BY TERESE LOEB KREUZER  |  The Metropolitan Transportation Authority never had to cope with a storm of the magnitude of Superstorm Sandy before, and the M.T.A. never before returned a subway station to active use that it had decommissioned. But there’s always a first time.

On March 8, Gov. Andrew Cuomo announced that the M.T.A. will reopen the old South Ferry subway station — the one with the short platform that will only allow passengers in the first five cars to exit. That’s the one with the sharp S curve, where the Number 1 subway trains turn around to go back uptown.

Both of these conditions were deemed so inconvenient that a new South Ferry station was built at a cost of $545 million. It opened in 2009. The old station, which had opened in 1905, was one of the first in New York City’s subway system.
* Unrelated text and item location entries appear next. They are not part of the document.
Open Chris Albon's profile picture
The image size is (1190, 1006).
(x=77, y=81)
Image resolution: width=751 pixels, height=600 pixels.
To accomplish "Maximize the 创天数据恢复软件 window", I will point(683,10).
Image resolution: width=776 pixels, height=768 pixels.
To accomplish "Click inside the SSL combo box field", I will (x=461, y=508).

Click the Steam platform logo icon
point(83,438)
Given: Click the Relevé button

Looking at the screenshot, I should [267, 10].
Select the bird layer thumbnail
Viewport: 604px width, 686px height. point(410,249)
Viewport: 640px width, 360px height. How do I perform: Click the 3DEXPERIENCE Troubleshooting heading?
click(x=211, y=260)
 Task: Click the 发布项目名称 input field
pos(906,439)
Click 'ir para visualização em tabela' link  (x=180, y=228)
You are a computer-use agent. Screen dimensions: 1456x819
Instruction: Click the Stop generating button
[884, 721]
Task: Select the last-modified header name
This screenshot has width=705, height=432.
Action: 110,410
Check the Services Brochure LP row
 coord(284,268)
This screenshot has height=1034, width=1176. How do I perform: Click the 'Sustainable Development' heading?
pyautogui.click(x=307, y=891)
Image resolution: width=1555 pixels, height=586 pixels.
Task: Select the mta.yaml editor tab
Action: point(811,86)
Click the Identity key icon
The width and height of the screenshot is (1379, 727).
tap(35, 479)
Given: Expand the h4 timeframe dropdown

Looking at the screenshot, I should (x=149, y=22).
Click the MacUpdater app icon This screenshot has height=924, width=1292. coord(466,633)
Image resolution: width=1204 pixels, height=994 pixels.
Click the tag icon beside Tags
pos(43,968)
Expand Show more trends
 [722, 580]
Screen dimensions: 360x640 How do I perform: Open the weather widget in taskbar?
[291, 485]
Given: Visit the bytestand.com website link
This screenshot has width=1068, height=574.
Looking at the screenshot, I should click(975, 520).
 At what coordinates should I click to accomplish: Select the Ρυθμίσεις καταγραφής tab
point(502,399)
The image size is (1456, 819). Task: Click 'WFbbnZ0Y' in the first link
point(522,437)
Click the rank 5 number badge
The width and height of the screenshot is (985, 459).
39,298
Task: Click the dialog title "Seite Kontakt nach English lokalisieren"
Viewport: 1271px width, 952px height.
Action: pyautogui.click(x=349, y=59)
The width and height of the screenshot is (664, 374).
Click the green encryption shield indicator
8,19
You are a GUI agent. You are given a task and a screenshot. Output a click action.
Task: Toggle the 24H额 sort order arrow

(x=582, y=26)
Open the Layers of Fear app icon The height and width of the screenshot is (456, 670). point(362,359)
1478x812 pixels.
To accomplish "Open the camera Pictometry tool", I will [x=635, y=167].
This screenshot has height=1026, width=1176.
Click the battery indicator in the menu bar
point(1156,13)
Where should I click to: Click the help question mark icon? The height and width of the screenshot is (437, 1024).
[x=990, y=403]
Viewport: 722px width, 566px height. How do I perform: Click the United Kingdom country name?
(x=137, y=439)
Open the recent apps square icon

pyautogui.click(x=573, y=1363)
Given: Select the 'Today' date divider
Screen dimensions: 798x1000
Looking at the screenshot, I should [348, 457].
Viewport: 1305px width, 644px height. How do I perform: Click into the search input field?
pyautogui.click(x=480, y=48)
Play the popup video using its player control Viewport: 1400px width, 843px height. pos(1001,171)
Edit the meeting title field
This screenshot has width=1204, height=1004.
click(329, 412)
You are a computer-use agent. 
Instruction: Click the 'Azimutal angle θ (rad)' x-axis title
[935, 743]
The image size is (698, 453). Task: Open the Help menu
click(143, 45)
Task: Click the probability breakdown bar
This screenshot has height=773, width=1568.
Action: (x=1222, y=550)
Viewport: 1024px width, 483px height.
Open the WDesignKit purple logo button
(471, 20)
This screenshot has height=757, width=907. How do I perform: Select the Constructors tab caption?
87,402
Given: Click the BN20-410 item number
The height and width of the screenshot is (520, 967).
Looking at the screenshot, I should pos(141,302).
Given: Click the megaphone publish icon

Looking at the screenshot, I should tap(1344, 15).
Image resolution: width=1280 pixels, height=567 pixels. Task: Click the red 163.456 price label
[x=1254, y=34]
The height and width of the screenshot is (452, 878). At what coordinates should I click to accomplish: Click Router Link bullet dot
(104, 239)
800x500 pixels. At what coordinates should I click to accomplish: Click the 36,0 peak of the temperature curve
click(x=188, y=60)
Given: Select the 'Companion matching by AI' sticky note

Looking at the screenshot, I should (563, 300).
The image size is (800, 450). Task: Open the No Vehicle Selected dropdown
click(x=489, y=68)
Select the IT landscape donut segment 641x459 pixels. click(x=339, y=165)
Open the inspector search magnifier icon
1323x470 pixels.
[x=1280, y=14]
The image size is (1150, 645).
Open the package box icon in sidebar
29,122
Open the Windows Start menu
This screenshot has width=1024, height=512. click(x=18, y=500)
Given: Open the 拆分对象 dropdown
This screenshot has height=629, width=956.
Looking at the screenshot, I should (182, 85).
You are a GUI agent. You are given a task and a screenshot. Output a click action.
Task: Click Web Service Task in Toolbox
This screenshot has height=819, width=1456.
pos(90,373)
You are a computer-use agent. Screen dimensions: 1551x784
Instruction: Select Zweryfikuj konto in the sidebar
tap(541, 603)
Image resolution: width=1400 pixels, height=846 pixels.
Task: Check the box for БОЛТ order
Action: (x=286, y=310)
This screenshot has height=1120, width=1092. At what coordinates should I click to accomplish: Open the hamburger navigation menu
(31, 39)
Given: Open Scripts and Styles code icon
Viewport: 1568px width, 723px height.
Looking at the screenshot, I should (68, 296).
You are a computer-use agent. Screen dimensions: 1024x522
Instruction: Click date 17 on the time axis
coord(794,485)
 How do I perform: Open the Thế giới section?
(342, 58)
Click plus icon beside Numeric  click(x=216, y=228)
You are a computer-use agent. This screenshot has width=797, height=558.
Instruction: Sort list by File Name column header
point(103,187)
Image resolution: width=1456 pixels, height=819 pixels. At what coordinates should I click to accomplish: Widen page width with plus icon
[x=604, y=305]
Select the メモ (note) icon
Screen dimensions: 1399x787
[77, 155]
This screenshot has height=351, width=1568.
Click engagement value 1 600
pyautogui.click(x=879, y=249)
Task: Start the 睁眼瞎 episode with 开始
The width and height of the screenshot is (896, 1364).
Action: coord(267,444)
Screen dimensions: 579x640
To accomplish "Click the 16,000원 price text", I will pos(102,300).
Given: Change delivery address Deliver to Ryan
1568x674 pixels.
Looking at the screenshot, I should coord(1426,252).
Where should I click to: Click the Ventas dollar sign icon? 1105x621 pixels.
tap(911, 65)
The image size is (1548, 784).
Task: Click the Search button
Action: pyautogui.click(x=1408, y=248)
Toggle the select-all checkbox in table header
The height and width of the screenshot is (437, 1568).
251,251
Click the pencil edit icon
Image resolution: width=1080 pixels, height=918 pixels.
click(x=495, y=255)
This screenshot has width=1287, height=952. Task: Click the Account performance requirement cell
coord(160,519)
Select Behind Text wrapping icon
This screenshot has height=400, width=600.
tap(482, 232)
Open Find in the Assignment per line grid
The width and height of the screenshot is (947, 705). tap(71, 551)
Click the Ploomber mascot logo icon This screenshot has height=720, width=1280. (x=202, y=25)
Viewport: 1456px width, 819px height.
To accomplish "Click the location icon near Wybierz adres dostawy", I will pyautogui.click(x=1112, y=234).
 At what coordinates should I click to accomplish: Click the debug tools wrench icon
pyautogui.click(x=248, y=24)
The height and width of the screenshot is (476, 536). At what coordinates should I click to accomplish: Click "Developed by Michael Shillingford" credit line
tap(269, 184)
On Oct. 29, 2012, Superstorm Sandy flooded the new station with 15 million gallons of water, which filled it from the track level to the mezzanine. It will take at least two years to rebuild and cost an estimated $600 million.

The governor and others felt that was too long to wait. The South Ferry station linked the Number 1 subway train with the Staten Island ferry and was used by approximately 10,000 riders a day to go from one to the other.

The old South Ferry station was not flooded. However, in order to reopen it, a connection will have to be built between the new station mezzanine and the old station so that riders can transfer between the 1 train and the R train’s Whitehall station.

In addition, the moving platform edge extenders will have to be refurbished, replacing pistons and other components.

Other work will include installing electrical feeds, closed-circuit television systems to monitor the platform, customer assistance intercoms, security cameras and radio communications in the dispatcher’s office.

The fare control area will have to be rehabilitated, lighting will have to be restored in the station, in adjacent tunnels and on the platforms, and the station walls will have to be repaired and repainted.

By the first week in April, the M.T.A. expects that this work will be completed. It will cost an estimated $2 million.

The M.T.A. is expecting to get money to pay for the repairs from the Federal Transportation Administration, which has already disbursed $193.1 million for costs incurred by New York City Transit, Long Island Rail Road, and Metro-North Railroad during preparation for the storm. That funding also included millions of dollars to rebuild M.T.A.’s bridges and tunnels and various other facilities. That disbursement was the first round of funding from the F.T.A. to the M.T.A. to help recover from Sandy.

Thomas Prendergast, president of the M.T.A.’s New York City Transit, said last month at a City Council hearing that the new station could partially reopen in months, but he backed away from the prediction almost immediately. At the time, he was less optimistic about the current plan to reopen the old station.